**YOUR INSTRUCTIONS**
Your response should give back each record exactly, word for word.

**RECORDS FOR PROCESSING**
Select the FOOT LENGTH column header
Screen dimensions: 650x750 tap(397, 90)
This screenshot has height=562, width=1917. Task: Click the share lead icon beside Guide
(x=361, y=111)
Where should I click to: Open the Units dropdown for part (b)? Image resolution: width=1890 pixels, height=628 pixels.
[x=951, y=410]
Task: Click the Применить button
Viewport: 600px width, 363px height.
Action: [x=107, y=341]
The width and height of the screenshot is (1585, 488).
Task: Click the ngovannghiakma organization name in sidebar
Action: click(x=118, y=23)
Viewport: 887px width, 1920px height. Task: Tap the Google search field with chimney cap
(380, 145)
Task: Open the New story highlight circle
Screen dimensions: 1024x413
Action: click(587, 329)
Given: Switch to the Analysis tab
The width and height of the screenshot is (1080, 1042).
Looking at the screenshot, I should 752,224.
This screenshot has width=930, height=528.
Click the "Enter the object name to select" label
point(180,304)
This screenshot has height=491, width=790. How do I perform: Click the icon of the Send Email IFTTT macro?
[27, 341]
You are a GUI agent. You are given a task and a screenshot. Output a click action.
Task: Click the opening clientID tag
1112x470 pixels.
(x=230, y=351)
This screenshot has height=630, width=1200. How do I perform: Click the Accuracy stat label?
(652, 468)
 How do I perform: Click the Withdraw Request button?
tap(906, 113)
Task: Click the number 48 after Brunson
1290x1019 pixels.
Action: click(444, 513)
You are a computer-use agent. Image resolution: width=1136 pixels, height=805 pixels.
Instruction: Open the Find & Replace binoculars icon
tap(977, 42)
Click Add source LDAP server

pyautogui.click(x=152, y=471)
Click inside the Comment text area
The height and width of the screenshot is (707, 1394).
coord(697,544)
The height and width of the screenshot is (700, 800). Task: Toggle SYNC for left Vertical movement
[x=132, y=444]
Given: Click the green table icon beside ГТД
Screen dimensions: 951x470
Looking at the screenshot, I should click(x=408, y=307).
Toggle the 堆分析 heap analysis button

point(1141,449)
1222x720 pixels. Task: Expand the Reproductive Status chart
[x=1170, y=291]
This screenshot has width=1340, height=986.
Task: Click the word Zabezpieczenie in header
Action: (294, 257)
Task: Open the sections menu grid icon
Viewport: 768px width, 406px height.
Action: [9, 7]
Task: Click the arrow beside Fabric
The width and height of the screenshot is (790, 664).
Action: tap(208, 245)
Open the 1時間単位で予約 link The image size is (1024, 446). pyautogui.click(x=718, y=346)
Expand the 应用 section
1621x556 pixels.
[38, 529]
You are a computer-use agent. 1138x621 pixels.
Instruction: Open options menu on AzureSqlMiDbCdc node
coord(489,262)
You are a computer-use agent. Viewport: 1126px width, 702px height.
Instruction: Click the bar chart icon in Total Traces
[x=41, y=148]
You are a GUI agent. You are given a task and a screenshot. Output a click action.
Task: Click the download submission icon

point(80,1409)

**OUTPUT OF THE EXERCISE**
Select the FOOT LENGTH column header
Screen dimensions: 650x750 tap(397, 90)
This screenshot has height=562, width=1917. Task: Click the share lead icon beside Guide
(x=361, y=111)
Where should I click to: Open the Units dropdown for part (b)? Image resolution: width=1890 pixels, height=628 pixels.
[x=951, y=410]
Task: Click the Применить button
Viewport: 600px width, 363px height.
Action: [x=107, y=341]
The width and height of the screenshot is (1585, 488).
Task: Click the ngovannghiakma organization name in sidebar
Action: click(x=118, y=23)
Viewport: 887px width, 1920px height. Task: Tap the Google search field with chimney cap
(380, 145)
Task: Open the New story highlight circle
Screen dimensions: 1024x413
Action: click(587, 329)
Given: Switch to the Analysis tab
The width and height of the screenshot is (1080, 1042).
Looking at the screenshot, I should 752,224.
This screenshot has width=930, height=528.
Click the "Enter the object name to select" label
point(180,304)
This screenshot has height=491, width=790. How do I perform: Click the icon of the Send Email IFTTT macro?
[27, 341]
You are a GUI agent. You are given a task and a screenshot. Output a click action.
Task: Click the opening clientID tag
1112x470 pixels.
(x=230, y=351)
This screenshot has height=630, width=1200. How do I perform: Click the Accuracy stat label?
(652, 468)
 How do I perform: Click the Withdraw Request button?
tap(906, 113)
Task: Click the number 48 after Brunson
1290x1019 pixels.
Action: click(444, 513)
You are a computer-use agent. Image resolution: width=1136 pixels, height=805 pixels.
Instruction: Open the Find & Replace binoculars icon
tap(977, 42)
Click Add source LDAP server

pyautogui.click(x=152, y=471)
Click inside the Comment text area
The height and width of the screenshot is (707, 1394).
coord(697,544)
The height and width of the screenshot is (700, 800). Task: Toggle SYNC for left Vertical movement
[x=132, y=444]
Given: Click the green table icon beside ГТД
Screen dimensions: 951x470
Looking at the screenshot, I should click(x=408, y=307).
Toggle the 堆分析 heap analysis button

point(1141,449)
1222x720 pixels. Task: Expand the Reproductive Status chart
[x=1170, y=291]
This screenshot has width=1340, height=986.
Task: Click the word Zabezpieczenie in header
Action: (294, 257)
Task: Open the sections menu grid icon
Viewport: 768px width, 406px height.
Action: [9, 7]
Task: Click the arrow beside Fabric
The width and height of the screenshot is (790, 664).
Action: tap(208, 245)
Open the 1時間単位で予約 link The image size is (1024, 446). pyautogui.click(x=718, y=346)
Expand the 应用 section
1621x556 pixels.
[38, 529]
You are a computer-use agent. 1138x621 pixels.
Instruction: Open options menu on AzureSqlMiDbCdc node
coord(489,262)
You are a computer-use agent. Viewport: 1126px width, 702px height.
Instruction: Click the bar chart icon in Total Traces
[x=41, y=148]
You are a GUI agent. You are given a task and a screenshot. Output a click action.
Task: Click the download submission icon

point(80,1409)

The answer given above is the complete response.